The Welcome Home ceremony is 2:00 p.m. Saturday Feb. 5. Several dozen family members and friends, plus civilian dignitaries and other invited guests will attend, but the event is not open to the public. News media are invited, but are asked to call ahead, and to arrive no later than 1:30 p.m. The event will be held inside the new aircraft maintenance hangar on base, 2600 Spruance Drive, New Castle, DE 19720. Media should enter the base from Commons Boulevard and follow the signs for "Delaware Air National Guard."

The Delaware Air Guard Airmen worked inside Iraq, Afghanistan and Kuwait, and supported Operations New Dawn and Enduring Freedom. They helped make up numerous work sections of four different expeditionary civil engineer squadrons at four bases in Southwest Asia combat zones. Sixteen unit Airmen worked in Kuwait, three Airmen worked in Afghanistan, and other nine Airmen worked inside Iraq and at an air base in another nation in Southwest Asia.

The 27 returning Airmen are residents of Del. (21 Airmen), Pa. (five Airmen), and Md. (one Airman).

Individual hometowns of the returning Airmen, by state and city:

UPSTATE DELAWARE (15 total): Newark, 19701 (two); Newark, 19702 (two); Middletown, 19709 (three); New Castle, 19720; Townsend, 19734; Wilmington, 19804; Wilmington, 19804 (two); Wilmington, 19805; Wilmington, 19808; Wilmington, 19810.

DOWNSTATE DELAWARE (six total): Dover, 19904; Hartly, 19953; Millsboro, 19966 (two); Smyrna, 19977 (two)
 
MARYLAND (one total): Elkton, 21921

PENNSYLVANIA (five total): Dover, 17315; Palmerton, 18071; Hatboro, 19040; Philadelphia, 19142; West Chester, 19382.

Five Airmen are unable to attend, one each from the hometowns of Smyrna, Del.; Millsboro, Del.; Hartley, Del.; Hatboro, Pa.; and Palmerton, Pa.
 

An additional four civil engineer Airman who departed Delaware later in 2010 are still serving overseas, and will return home in a few months after completing their missions. Those four Airmen reside in Middletown, Del., West Grove, Pa., Sewell, N.J., and Annapolis, Md.

These 27 Airmen completed the largest and longest deployment of civil engineers in the history of the Delaware ANG's 166th Civil Engineer Squadron in peacetime or in wartime. A cycle of several deployments began in June for the squadron, with the last group of Airmen leaving New Castle, Delaware the later part of July.

- [Exercise data]:
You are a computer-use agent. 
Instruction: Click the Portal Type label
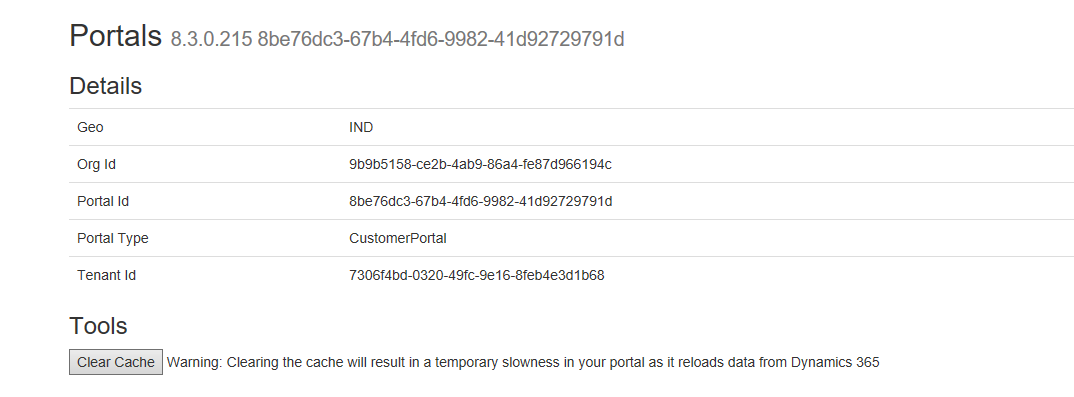pyautogui.click(x=113, y=238)
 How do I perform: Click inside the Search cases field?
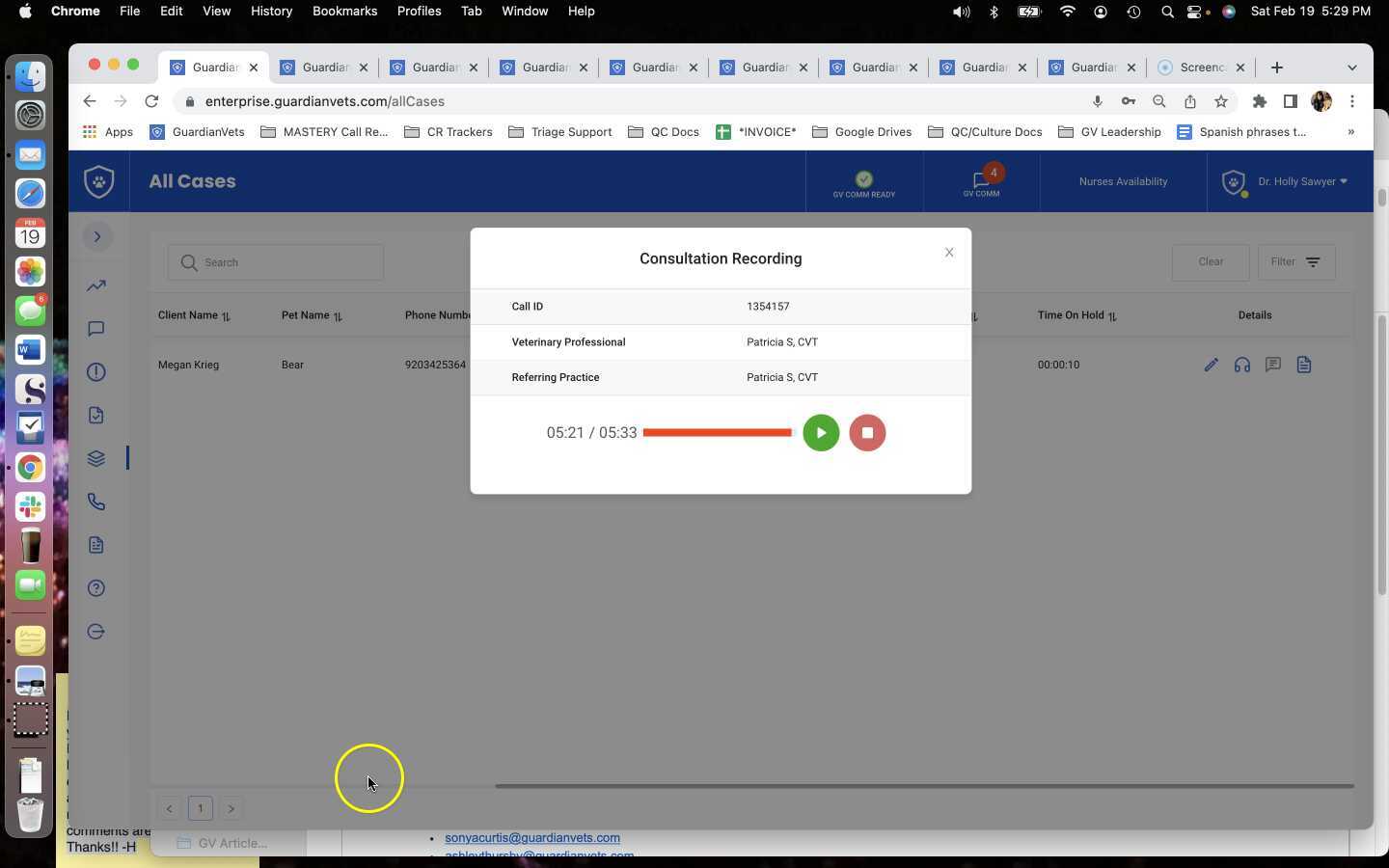pyautogui.click(x=275, y=262)
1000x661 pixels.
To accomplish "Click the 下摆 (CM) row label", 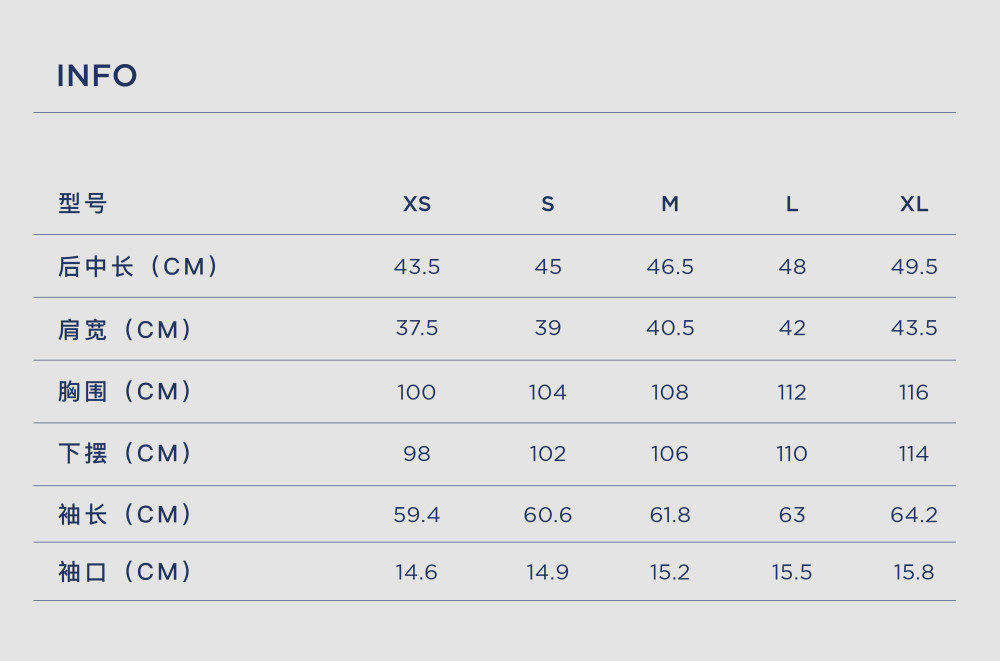I will point(125,454).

- [Questions to answer]:
#1 In the Welcome Home ceremony announcement, by what time must news media arrive?
#2 Write the next part of the Welcome Home ceremony announcement, starting after its final sentence.

- [Answers to this exercise]:
#1 No later than 1:30 p.m.

#2
A dozen Airmen returned home the second half of December. The remainder returned home in January, the last Airman coming home late last week. All Airmen arrived home coming through Baltimore-Washington Airport.

The Airmen worked in various civil engineer jobs as they witnessed the end of the coalition combat mission in Iraq as Operation Iraqi Freedom transitioned to Operation New Dawn on Sept. 1, 2010, with a few Airmen remaining in Iraq as others were moved to other air bases in the region.

"Our deployed civil engineers have completed their most demanding assignment since Operation Enduring Freedom began in 2001. They have operated for six months in four nations and applied their professional skills to a wide range of required construction, maintenance and other mission support tasks," said 166th Airlift Wing Commander Col. Jonathan H. Groff. "All-in-all they had a great deployment, but of course are happy to be home again with their loved ones."

The Delaware Airmen performed skilled trades work as electricians, plumbers, HVAC specialists, heavy equipment operators, engineer assistants, and specialists in structures, emergency management, fire protection, explosive ordnance disposal and force protection. Some Airmen were required to perform a different job than their primary Air Force job.

This is the third time the 166th Civil Engineer Squadron has been deployed in support of Operation Enduring Freedom, but only the first time the unit has been federally mobilized. On the two previous deployments, unit members served on the island of Diego Garcia in the Indian Ocean, then inside Kuwait.